### INSTRUCTION A
In the passage on Sri Lankan paddy farming, what did the FAO study show it costs to produce a ton of rice in the USA?

### SOURCE

(begin)

Those who advocate IT and the sweat-shops of the garment industries as the more productive alternative to "subsistence" farming - so characterised by them - need no reminding that pauperising farm families will provide cheap labour elsewhere plus land and water at give-away prices.

A rationale for such policies is propounded in the form that paddy cultivation in Sri Lanka is "inefficient", that we must give way to "comparative advantage" and that our food security lies in the wheat fields of North America. Nothing could be further from the truth. Studies carried out by the Agrarian Research & Training Institute (ARTI) through five seasons over ten years ago, initially in collaboration with the International Food Policy Research Institute (IFPRI) of Washington, D.C., proved the contrary and quite conclusively at that. When a full-fledged mission from the World Bank raised this question I pointed out that an FAO study had shown that it costs the farm-gate price equivalent of 1.2 tons of rice to produce a ton of rice in the USA - which is the second largest exporter of rice in the world. In response to the query: where then did the comparative advantage lie? the Mission leader had the grace to withdraw his argument.

The grand coalition of Multi National Corporations, the IMF and the World Bank is seen today as the Big Bad Wolf across the globe. That is not entirely true. They could not have got as far as they have without the submission of UN Agencies and supposedly National Governments to their designs. Nor were their efforts to take control over the resources of sovereign peoples a straightforward march to domination; there were hiccups, none perhaps as volcanic as yet as those in Argentina.

(end)

### EXERCISE MATERIAL
(begin)

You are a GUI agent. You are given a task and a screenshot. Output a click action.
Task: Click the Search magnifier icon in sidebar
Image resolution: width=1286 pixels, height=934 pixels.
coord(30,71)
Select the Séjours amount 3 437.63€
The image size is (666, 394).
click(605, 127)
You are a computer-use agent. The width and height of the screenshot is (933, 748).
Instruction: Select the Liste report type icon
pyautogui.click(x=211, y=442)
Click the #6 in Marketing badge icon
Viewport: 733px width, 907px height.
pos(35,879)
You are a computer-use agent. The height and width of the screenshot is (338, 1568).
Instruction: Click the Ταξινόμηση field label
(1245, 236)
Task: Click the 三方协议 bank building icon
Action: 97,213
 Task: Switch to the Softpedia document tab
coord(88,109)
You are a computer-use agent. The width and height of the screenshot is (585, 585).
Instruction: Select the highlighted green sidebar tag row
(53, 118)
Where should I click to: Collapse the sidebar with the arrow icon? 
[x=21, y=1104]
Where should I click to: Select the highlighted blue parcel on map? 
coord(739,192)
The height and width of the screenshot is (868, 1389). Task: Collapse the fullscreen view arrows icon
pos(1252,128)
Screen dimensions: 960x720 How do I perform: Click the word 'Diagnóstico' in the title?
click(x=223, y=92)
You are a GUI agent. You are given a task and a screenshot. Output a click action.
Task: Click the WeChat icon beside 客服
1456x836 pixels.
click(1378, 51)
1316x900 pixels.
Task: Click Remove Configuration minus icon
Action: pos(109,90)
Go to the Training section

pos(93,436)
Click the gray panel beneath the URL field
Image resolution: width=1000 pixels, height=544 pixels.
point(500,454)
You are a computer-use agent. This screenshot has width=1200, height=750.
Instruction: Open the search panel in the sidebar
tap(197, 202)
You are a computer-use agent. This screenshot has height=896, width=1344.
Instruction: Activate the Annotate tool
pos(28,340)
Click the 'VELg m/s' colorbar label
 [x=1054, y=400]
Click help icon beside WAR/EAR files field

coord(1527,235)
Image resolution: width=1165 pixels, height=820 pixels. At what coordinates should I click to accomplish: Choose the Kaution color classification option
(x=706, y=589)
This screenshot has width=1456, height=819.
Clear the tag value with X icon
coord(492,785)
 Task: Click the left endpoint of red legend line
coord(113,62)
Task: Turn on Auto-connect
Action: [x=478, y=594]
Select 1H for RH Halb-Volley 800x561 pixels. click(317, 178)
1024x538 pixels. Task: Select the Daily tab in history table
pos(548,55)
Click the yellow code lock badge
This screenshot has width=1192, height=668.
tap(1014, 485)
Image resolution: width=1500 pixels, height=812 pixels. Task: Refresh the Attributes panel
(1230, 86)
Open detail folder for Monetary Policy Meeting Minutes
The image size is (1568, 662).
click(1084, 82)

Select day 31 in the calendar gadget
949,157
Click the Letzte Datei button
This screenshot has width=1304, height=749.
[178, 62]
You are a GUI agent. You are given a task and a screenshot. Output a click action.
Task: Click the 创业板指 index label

(end)

### INSTRUCTION B
Format the stretch of entries from the line containing "has height=896, width=1344." through the end of the entries as a JSON list of strings, one string per line, leaving out blank lines.

### PROBLEM SOLUTION A
The farm-gate price equivalent of 1.2 tons of rice.

### PROBLEM SOLUTION B
[
  "You are a computer-use agent. This screenshot has height=896, width=1344.",
  "Instruction: Activate the Annotate tool",
  "pos(28,340)",
  "Click the 'VELg m/s' colorbar label",
  " [x=1054, y=400]",
  "Click help icon beside WAR/EAR files field",
  "coord(1527,235)",
  "Image resolution: width=1165 pixels, height=820 pixels. At what coordinates should I click to accomplish: Choose the Kaution color classification option",
  "(x=706, y=589)",
  "This screenshot has width=1456, height=819.",
  "Clear the tag value with X icon",
  "coord(492,785)",
  " Task: Click the left endpoint of red legend line",
  "coord(113,62)",
  "Task: Turn on Auto-connect",
  "Action: [x=478, y=594]",
  "Select 1H for RH Halb-Volley 800x561 pixels. click(317, 178)",
  "1024x538 pixels. Task: Select the Daily tab in history table",
  "pos(548,55)",
  "Click the yellow code lock badge",
  "This screenshot has width=1192, height=668.",
  "tap(1014, 485)",
  "Image resolution: width=1500 pixels, height=812 pixels. Task: Refresh the Attributes panel",
  "(1230, 86)",
  "Open detail folder for Monetary Policy Meeting Minutes",
  "The image size is (1568, 662).",
  "click(1084, 82)",
  "Select day 31 in the calendar gadget",
  "949,157",
  "Click the Letzte Datei button",
  "This screenshot has width=1304, height=749.",
  "[178, 62]",
  "You are a GUI agent. You are given a task and a screenshot. Output a click action.",
  "Task: Click the 创业板指 index label"
]